§ **TASK INSTRUCTIONS**
Retype, word for word, every line from the one holding "Given: Click the Firefox home icon" through the one holding "You are a computer-use agent. Image resolution: width=1400" in the entries below, both included, and only those lines.
###
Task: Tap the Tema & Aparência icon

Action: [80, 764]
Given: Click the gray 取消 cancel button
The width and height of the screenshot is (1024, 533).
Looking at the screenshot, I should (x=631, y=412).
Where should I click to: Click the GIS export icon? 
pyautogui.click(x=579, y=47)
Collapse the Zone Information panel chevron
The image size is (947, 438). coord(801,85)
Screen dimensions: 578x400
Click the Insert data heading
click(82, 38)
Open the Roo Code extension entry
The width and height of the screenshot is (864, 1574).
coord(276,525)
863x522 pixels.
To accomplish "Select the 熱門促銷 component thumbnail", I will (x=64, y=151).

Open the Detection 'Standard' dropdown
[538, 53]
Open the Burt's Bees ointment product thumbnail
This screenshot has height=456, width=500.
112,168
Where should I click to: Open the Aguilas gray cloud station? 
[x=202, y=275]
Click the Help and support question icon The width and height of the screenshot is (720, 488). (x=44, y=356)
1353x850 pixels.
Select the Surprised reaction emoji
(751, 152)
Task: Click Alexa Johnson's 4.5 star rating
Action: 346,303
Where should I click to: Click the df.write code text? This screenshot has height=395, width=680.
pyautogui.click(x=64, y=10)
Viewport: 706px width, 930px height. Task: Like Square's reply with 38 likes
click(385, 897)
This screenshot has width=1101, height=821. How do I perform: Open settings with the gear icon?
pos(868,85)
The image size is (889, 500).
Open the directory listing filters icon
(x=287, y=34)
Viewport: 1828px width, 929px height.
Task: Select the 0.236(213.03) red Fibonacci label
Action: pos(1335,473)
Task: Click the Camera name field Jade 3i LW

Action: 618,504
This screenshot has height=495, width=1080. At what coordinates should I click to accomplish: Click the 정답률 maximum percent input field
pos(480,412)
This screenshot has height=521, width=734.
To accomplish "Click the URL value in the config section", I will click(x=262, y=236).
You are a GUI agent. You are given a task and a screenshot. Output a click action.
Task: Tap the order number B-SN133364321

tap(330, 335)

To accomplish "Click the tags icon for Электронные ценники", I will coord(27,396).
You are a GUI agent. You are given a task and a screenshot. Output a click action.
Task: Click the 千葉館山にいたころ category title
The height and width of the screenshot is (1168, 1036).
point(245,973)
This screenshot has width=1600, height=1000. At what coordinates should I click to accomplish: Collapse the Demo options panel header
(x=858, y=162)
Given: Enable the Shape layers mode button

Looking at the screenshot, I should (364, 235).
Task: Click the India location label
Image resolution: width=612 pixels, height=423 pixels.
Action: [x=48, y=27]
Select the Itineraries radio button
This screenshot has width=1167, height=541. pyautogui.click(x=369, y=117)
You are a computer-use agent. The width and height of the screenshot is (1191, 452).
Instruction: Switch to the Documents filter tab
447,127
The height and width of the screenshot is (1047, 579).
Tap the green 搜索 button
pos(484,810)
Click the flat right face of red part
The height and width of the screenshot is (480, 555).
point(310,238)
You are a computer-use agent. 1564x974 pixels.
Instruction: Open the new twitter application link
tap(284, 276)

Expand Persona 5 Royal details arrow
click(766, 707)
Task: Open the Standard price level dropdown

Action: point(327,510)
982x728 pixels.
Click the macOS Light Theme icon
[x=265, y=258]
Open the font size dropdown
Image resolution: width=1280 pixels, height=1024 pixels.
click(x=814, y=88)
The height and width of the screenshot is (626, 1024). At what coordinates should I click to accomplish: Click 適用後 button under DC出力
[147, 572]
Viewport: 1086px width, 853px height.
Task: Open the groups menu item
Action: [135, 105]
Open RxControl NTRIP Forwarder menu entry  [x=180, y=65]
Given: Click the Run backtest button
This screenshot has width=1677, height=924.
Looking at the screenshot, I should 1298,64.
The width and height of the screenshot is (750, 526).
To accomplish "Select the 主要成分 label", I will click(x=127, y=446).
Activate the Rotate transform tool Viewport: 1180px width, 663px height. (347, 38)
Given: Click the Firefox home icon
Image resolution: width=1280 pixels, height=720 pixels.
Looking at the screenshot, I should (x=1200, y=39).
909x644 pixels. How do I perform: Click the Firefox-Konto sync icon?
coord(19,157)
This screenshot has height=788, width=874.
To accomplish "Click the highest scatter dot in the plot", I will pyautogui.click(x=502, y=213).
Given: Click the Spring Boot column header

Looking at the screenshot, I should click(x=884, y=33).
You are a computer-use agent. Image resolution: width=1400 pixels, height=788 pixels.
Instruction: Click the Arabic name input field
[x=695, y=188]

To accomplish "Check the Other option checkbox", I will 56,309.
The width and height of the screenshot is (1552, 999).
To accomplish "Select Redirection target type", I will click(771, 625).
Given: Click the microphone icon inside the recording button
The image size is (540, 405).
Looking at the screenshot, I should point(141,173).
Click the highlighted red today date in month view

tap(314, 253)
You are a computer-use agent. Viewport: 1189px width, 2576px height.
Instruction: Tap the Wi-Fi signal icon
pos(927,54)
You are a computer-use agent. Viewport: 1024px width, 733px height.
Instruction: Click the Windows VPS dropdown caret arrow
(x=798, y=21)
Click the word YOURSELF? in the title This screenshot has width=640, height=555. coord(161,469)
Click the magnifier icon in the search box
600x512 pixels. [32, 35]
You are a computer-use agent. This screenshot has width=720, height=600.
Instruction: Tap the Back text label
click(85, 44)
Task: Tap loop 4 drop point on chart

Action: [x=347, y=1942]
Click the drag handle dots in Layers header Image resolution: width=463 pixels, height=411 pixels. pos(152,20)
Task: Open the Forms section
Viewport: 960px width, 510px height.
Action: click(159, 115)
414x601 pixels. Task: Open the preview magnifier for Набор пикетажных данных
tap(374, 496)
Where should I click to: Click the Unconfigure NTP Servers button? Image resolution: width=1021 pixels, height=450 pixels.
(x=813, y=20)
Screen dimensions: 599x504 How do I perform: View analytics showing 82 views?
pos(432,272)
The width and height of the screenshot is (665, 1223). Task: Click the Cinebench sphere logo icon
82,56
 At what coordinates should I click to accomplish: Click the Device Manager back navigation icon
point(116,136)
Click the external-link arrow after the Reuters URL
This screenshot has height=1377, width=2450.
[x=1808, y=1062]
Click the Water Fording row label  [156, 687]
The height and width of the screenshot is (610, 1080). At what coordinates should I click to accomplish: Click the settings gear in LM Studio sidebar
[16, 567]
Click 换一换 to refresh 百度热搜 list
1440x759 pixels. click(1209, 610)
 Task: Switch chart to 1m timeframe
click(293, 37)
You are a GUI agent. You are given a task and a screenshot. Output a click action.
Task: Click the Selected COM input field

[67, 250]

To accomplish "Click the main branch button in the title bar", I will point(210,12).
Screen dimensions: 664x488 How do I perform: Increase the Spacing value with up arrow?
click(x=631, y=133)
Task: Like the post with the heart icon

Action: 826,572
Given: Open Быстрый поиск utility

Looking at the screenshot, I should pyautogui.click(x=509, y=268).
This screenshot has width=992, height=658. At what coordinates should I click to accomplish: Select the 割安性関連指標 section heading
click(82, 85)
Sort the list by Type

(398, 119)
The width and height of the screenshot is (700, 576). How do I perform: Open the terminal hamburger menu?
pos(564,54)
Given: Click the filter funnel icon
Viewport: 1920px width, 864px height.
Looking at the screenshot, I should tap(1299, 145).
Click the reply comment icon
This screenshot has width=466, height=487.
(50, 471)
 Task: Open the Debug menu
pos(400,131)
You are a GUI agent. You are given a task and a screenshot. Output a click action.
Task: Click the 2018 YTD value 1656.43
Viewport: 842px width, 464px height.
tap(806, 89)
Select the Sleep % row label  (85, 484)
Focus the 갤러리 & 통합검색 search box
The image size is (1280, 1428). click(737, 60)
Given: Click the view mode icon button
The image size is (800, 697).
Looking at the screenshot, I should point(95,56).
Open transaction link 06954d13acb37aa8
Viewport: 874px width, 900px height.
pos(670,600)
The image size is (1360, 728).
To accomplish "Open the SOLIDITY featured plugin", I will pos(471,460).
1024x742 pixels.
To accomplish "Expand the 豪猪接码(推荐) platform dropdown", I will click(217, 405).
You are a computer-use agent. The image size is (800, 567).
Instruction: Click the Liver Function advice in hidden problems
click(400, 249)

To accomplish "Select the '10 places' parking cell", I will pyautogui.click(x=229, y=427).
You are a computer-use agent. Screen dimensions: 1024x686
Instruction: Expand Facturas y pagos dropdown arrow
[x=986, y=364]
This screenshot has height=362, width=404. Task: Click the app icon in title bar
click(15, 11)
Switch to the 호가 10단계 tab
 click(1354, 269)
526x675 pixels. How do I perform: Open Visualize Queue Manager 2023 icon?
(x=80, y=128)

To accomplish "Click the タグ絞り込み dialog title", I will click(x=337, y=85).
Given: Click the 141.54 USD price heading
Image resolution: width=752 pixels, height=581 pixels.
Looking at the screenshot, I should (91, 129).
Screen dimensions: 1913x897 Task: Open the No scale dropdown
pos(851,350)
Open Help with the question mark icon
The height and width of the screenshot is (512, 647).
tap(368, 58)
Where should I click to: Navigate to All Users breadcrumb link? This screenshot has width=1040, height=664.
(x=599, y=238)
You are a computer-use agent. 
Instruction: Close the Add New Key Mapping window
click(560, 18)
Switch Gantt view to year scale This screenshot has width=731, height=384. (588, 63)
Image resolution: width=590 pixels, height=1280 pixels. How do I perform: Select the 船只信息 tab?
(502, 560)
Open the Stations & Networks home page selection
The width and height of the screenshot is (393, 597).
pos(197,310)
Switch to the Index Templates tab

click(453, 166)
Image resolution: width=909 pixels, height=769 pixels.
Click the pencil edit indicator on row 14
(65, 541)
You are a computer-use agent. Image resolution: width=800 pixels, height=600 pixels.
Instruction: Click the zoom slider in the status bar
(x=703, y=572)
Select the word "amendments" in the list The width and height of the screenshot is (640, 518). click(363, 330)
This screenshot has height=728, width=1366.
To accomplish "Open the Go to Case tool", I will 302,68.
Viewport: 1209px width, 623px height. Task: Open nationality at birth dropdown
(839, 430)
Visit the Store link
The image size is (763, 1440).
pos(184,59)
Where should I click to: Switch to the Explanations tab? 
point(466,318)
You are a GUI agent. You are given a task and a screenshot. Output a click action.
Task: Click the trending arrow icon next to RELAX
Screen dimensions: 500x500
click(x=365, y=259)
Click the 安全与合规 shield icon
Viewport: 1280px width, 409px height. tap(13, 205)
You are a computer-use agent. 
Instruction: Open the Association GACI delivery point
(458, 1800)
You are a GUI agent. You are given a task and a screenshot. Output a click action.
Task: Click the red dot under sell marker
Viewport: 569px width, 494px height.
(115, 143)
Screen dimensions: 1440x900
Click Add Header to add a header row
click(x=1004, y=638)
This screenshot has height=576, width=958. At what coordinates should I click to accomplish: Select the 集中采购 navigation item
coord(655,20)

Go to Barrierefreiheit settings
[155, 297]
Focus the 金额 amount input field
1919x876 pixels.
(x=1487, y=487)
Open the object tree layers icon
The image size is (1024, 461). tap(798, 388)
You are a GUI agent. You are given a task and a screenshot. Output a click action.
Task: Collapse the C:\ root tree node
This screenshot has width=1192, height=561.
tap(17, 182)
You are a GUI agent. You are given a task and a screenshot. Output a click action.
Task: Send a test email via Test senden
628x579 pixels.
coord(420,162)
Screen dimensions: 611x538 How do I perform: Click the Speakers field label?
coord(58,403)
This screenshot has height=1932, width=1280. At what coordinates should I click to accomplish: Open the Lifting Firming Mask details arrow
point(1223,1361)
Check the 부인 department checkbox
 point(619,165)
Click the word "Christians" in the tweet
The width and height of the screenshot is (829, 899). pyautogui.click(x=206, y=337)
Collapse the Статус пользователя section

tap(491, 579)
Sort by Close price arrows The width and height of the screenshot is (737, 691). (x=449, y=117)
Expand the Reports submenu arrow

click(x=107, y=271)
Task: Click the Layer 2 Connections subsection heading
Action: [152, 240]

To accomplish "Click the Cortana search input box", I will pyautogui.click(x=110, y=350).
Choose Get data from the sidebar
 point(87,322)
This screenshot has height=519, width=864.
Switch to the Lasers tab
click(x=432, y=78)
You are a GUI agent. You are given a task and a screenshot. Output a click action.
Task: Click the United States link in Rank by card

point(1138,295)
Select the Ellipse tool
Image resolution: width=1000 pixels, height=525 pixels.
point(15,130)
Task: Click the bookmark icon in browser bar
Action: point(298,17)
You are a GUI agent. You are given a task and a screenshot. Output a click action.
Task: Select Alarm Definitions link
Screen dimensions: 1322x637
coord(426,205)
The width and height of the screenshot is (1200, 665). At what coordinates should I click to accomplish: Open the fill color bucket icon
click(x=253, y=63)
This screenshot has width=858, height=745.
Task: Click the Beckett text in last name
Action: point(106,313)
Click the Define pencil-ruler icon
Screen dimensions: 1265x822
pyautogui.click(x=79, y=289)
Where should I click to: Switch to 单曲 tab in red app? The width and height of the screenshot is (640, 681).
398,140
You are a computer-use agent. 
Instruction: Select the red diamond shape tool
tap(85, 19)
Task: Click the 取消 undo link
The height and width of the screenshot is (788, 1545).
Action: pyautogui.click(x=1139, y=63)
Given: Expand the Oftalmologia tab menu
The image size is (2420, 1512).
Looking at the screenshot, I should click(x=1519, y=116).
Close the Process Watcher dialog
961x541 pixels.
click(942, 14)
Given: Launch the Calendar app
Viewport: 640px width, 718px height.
###
§ **PROBLEM SOLUTION**
Given: Click the Firefox home icon
Image resolution: width=1280 pixels, height=720 pixels.
Looking at the screenshot, I should (x=1200, y=39).
909x644 pixels. How do I perform: Click the Firefox-Konto sync icon?
coord(19,157)
This screenshot has height=788, width=874.
To accomplish "Click the highest scatter dot in the plot", I will pyautogui.click(x=502, y=213).
Given: Click the Spring Boot column header

Looking at the screenshot, I should click(x=884, y=33).
You are a computer-use agent. Image resolution: width=1400 pixels, height=788 pixels.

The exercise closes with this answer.